** Start Text extract **

Arkansas Insurance Commissioner Alan McClain on Thursday reminded residents they could select any body shop they wished to repair their vehicles.
“Consumers should know that insurers cannot require a claimant to have an automobile repaired at a specific repair shop,” McClain said in a statement. “If an insurer inaccurately informs you that your vehicle’s coverage is contingent upon utilizing a particular preferred vendor, they are in violation of the law and will be subject to penalties.”
Insurers can give the claimant a list of body shops, but consumers are free to ignore it, according to the Arkansas Insurance Department.
“Arkansas consumers maintain the freedom to choose the repair shop to which they take their vehicle,” the agency wrote in a news release.
Arkansas Code 23-66-206(13) defines “Requiring as a condition of payment of a claim that repairs must be made by a particular contractor, supplier, or repair shop” among its “Unfair claims settlement practices.”
However, the state lists a threshold of “committing or performing with such frequency as to indicate a general business practice” before such steering would be considered an unfair claims practice.
The Arkansas Insurance Department’s Rule 43 reiterates the state’s position.
“Insurers shall not require a claimant to travel an unreasonable distance to inspect a replacement automobile, to obtain a repair estimate, or to have the automobile repaired at a specific repair shop,” the document states. “Insurers shall not require a claimant to have the automobile repaired at a specific repair shop as a condition of recovery.

** End Text extract **
** Start Raw data **

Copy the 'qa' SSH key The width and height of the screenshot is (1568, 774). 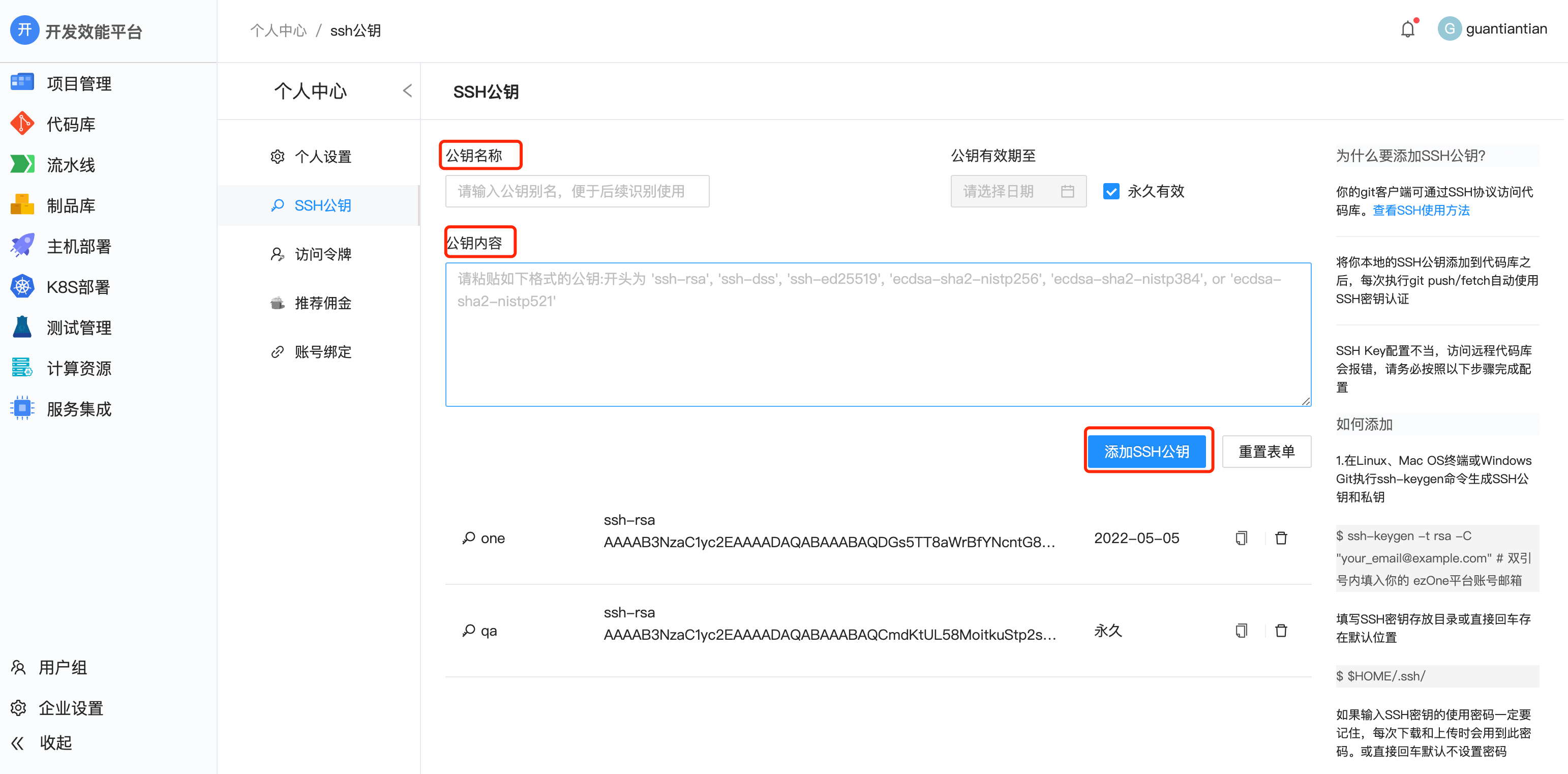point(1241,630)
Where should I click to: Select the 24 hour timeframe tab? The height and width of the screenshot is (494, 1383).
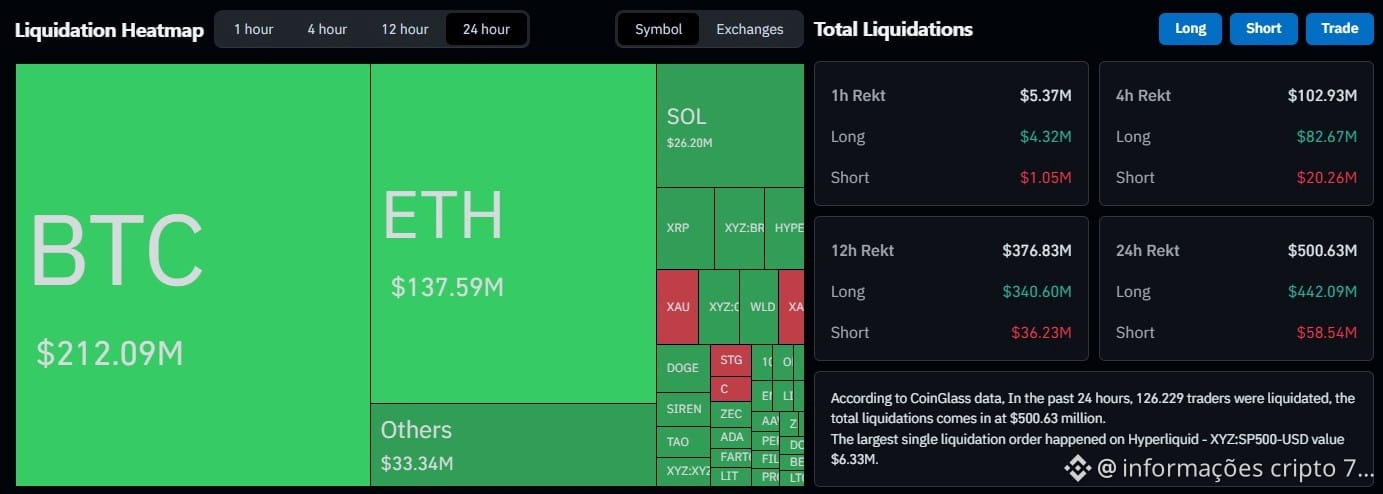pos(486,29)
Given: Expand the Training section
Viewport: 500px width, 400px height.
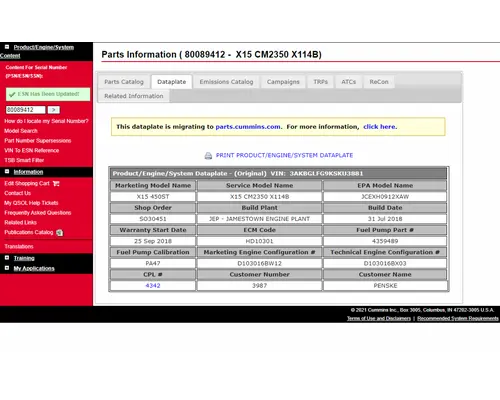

** End Raw data **
** Start Raw data **

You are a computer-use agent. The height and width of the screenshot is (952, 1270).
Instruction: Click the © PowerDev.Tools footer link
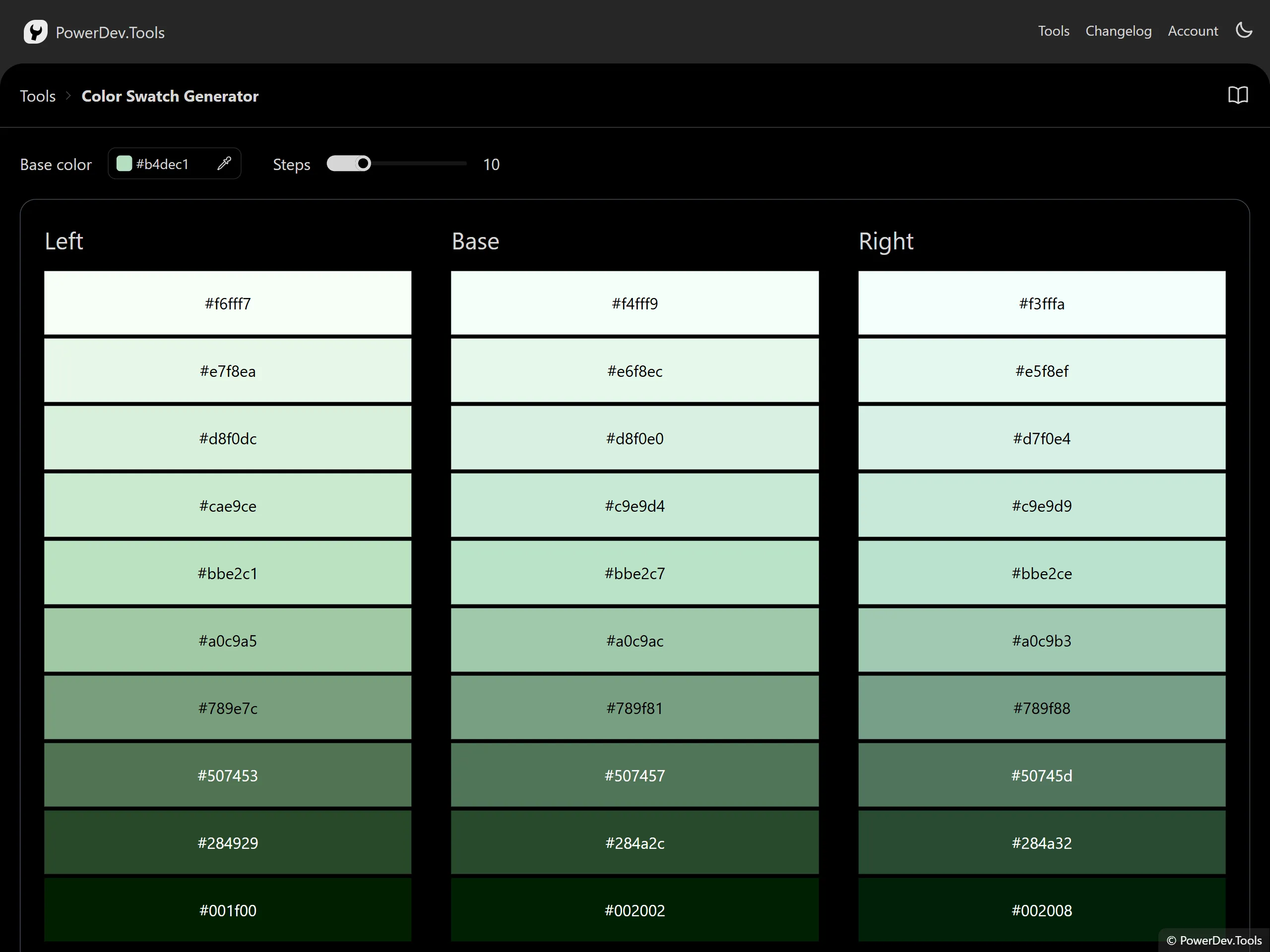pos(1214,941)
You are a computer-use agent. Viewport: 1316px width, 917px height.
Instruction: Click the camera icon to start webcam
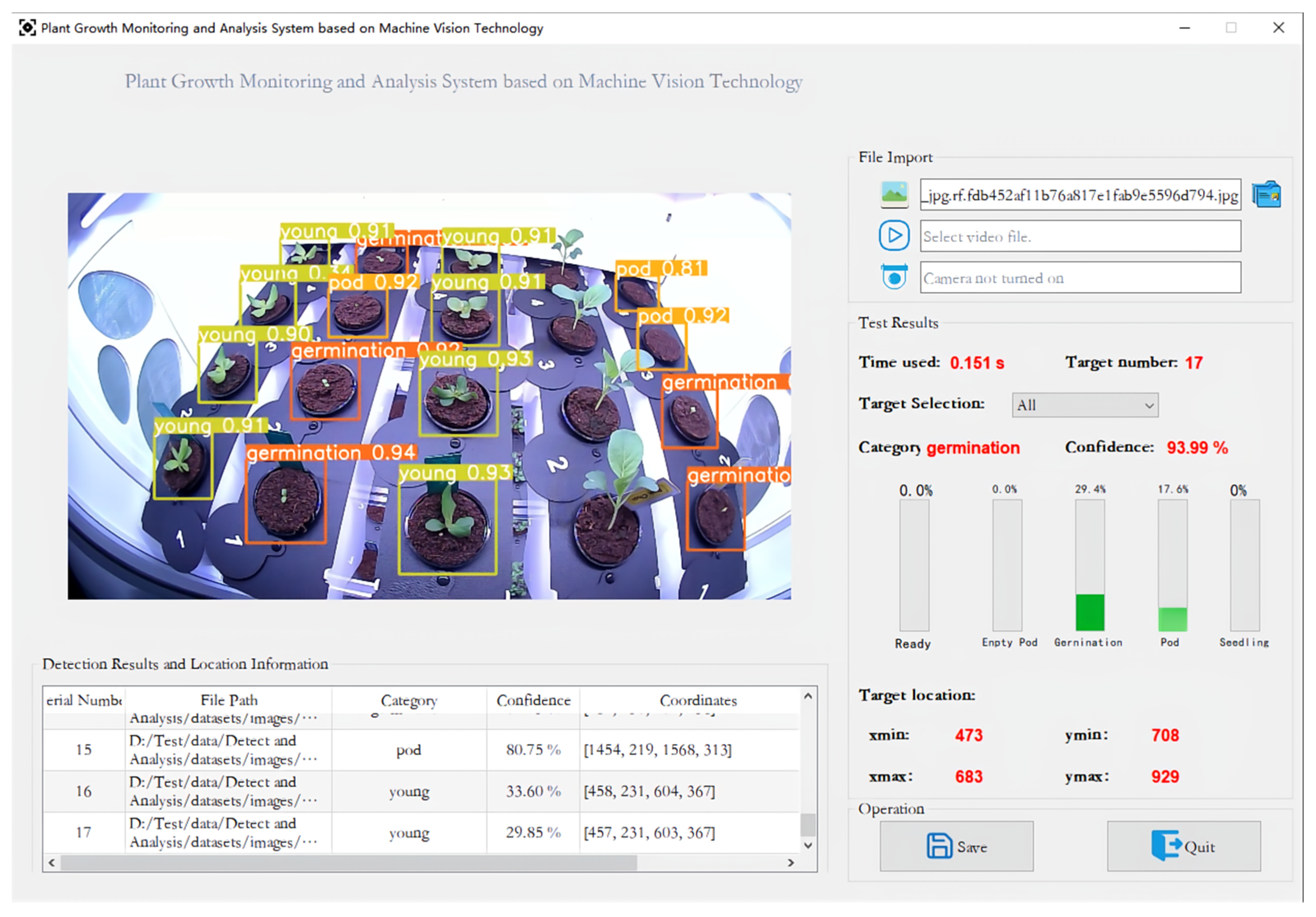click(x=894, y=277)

** End Raw data **

» Stated problem
From the article above on Arkansas drivers' choice of repair shop, transcribe the part that opens with the words "Insurers can give" and closes with "the state’s position.".

» Output of the exercise
Insurers can give the claimant a list of body shops, but consumers are free to ignore it, according to the Arkansas Insurance Department.
“Arkansas consumers maintain the freedom to choose the repair shop to which they take their vehicle,” the agency wrote in a news release.
Arkansas Code 23-66-206(13) defines “Requiring as a condition of payment of a claim that repairs must be made by a particular contractor, supplier, or repair shop” among its “Unfair claims settlement practices.”
However, the state lists a threshold of “committing or performing with such frequency as to indicate a general business practice” before such steering would be considered an unfair claims practice.
The Arkansas Insurance Department’s Rule 43 reiterates the state’s position.